The Ministry of Advanced Education, Skills and Training is looking to invest $1.5 million per year in an online mental health and substance use counselling and referral service to fill an urgent need for accessible support for university students.
The posting comes after years of advocacy from student organizations who say that improved mental health services are long overdue.
In March 2018, the AMS, the Simon Fraser Student Society and the University of Victoria Students’ Society jointly lobbied the government for targeted funding towards mental health support, among other initiatives.
"Having more options for counselling and other services available, and having 24/7 access to these services, is a welcome addition to the changes this government is making for students." said British Columbia Federation of Students Chairperson Aran Armutlu in a release.

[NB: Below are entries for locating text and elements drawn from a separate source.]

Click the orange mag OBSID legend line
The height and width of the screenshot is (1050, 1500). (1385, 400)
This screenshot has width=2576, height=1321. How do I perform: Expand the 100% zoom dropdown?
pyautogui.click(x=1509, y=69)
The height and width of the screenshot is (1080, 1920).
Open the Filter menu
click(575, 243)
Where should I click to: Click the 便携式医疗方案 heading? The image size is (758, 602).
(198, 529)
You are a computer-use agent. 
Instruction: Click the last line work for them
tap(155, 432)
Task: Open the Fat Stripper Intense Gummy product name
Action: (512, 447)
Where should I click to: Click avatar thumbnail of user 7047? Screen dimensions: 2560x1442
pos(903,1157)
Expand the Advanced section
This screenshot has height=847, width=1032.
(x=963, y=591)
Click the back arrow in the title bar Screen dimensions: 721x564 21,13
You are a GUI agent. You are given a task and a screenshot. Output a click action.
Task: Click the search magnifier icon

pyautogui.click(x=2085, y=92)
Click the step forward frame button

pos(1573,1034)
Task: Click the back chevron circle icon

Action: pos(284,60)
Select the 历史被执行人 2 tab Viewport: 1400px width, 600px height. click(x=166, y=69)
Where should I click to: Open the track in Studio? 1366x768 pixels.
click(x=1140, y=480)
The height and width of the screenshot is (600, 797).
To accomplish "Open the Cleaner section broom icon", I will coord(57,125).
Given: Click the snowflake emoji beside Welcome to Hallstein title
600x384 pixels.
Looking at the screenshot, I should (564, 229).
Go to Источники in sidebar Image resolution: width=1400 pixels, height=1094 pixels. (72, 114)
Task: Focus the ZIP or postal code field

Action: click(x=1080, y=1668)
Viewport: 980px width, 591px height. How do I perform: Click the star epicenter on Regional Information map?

They highlighted findings from a 2016 study conducted by the American College Health Association across 41 Canadian campuses, which found that 44.4 percent of respondents reported having felt “too depressed to function” in the past year. Thirteen per cent of respondents had seriously considered suicide. Only 8.4 per cent of respondants were receiving any form of medical treatment.
They also requested funding for harm reduction services in light of an ongoing overdose crisis that claimed 1,380 lives in the first 11 months of 2018.
While individual universities often offer their own mental health services, they aren’t always accessible. Many UBC students report waiting months for counselling appointments.
Last semester, visits to peer counselling service Speakeasy doubled compared to last year, according to a presentation given to AMS Council last month.
"Having services for students to access after hours, through a variety of channels, and available for any student across the province regardless of where they study is important to make these supports accessible for all." said AMS VP External Cristina Ilnitchi in a statement to The Ubyssey.
"...we hope the government will implement it with expedience and continue to include students in conversations about how to implement and improve these support so it is able to reach any student that needs it.”
Currently, the ministry is only seeking a contract to create the service. An implementation date has yet to be set.